Erin has been teaching music on some level since she was 19, and is also a visual artist (painting and guitar string jewelry) and songwriter. In 2011, she opened a private music studio, where she offers instruction in voice, piano, music theory, songwriting, guitar, and violin. Her experiences as an educator fed into her first published book, 10 Reasons Your Kids Don’t Practice Their Music: And What Parents Can Do About It, released in 2016. Part of The Avivo Prize money helped fund its 5th edition, available Oct 25th on Amazon, which will reflect on our experiences of the pandemic, technology changes, and major social issues currently being brought to light. Of her current teaching interests, Erin notes that “most recently, I have been into understanding ‘pain’ and how to help with injury prevention and physical compensation patterns that inhibit musical ability (particularly common in voice, but with instruments too), as musicians are just like athletes. To do that, I became a certified personal trainer and neurokinetic therapist. I use it all. I like to think I grew into teaching, and continue to grow into it as I pursue things that interest me.”
She will also use The Avivo Prize money to help produce a new music album called “Real Things,” which she describes as “Carole King meets Adele and Lake Street Dive, with a touch of Kate Bush.”
“I like to know about a lot of different things—art, the body, psychology, the natural world, and instruments because I use it all when I am teaching, writing music and creating art. All of this sort of infuses what I do with kids and students. They have lots of interests in need of exploration, and they also need fun ways to do something hard, but with appropriate structure and grounding. I like a mixture of methods, unconventional with deeply traditional, grounding elements. Learning, creating, and teaching are a cyclical experience for me. They all inform one another, and I need all three to feel alive, fully functioning and whole. For me, it’s about pursuing expression—while staying healthy—body, soul, and spirit. I do my best to help students find extraordinary growth with a focus on this same way of expression and health- whatever that means for them, musically or otherwise.”
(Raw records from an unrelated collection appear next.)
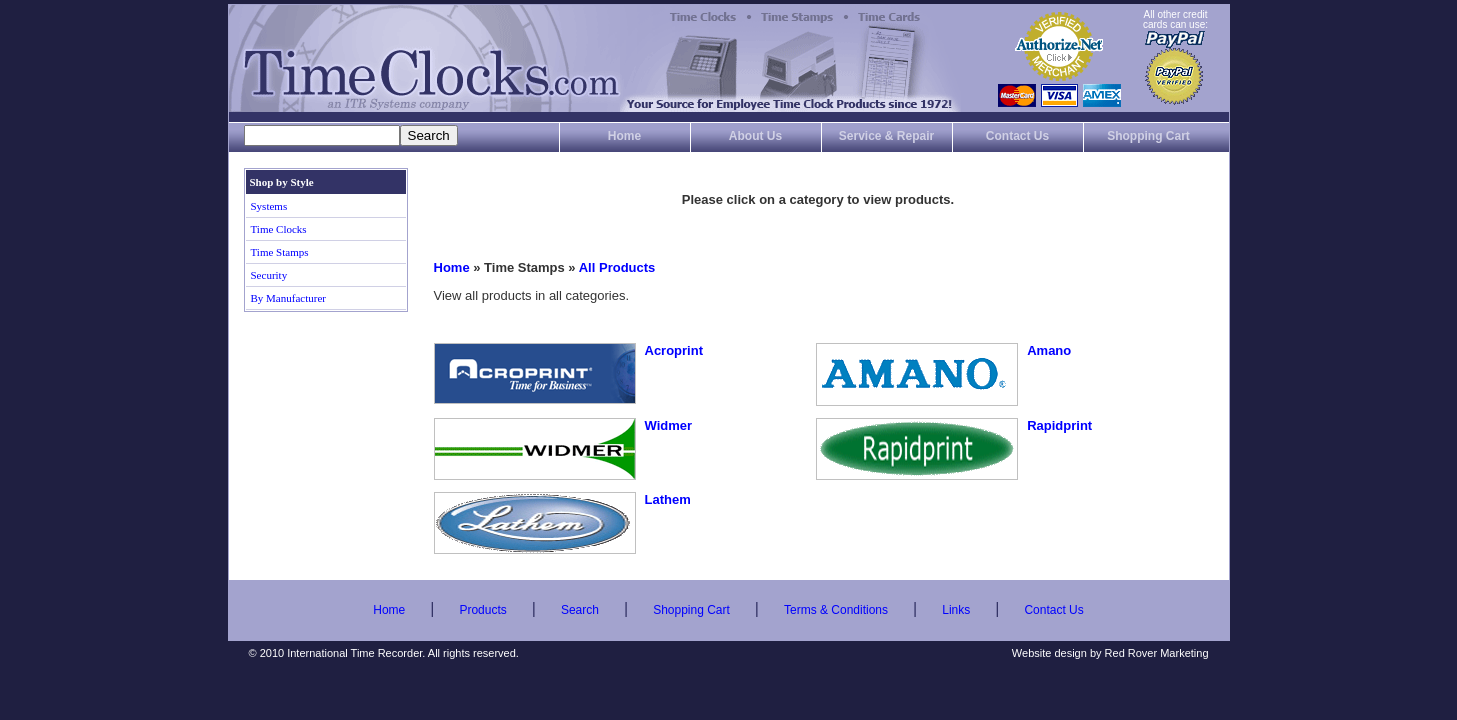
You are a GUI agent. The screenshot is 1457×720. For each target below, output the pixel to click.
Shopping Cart (1148, 136)
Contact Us (1017, 136)
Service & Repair (886, 136)
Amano (1049, 350)
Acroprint (674, 350)
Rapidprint (1059, 425)
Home (624, 136)
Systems (269, 206)
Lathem (668, 499)
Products (482, 610)
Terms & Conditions (836, 610)
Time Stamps (280, 252)
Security (269, 275)
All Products (617, 267)
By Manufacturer (288, 298)
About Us (755, 136)
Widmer (669, 425)
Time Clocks (279, 229)
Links (956, 610)
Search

Avivo is a community of musicians devoted to the art of teaching drawn together by the legacy of educator Grace Newsom Cushman, who taught at the prestigious Peabody Preparatory School and developed a comprehensive music pedagogy for children. In 2013, Avivo was born to conserve, promote, develop, and spread Cushman’s concepts of creative integrated learning as originally presented in her innovative program, which was simply called “Musicianship.” Teaching Artists Patricia Plude and Pamela Quist serve as Director and Assistant Director, and are joined by Marshall Bessières, Shawn Crouch, Brooke Joyce, Tom Lopez, and Leo Wanenchak, who bring their unique and considerable talents to Avivo. Steve Kusmer is the group’s business advisor. Avivo believes in teaching music as a language that is available to all as a means for personal creative expression.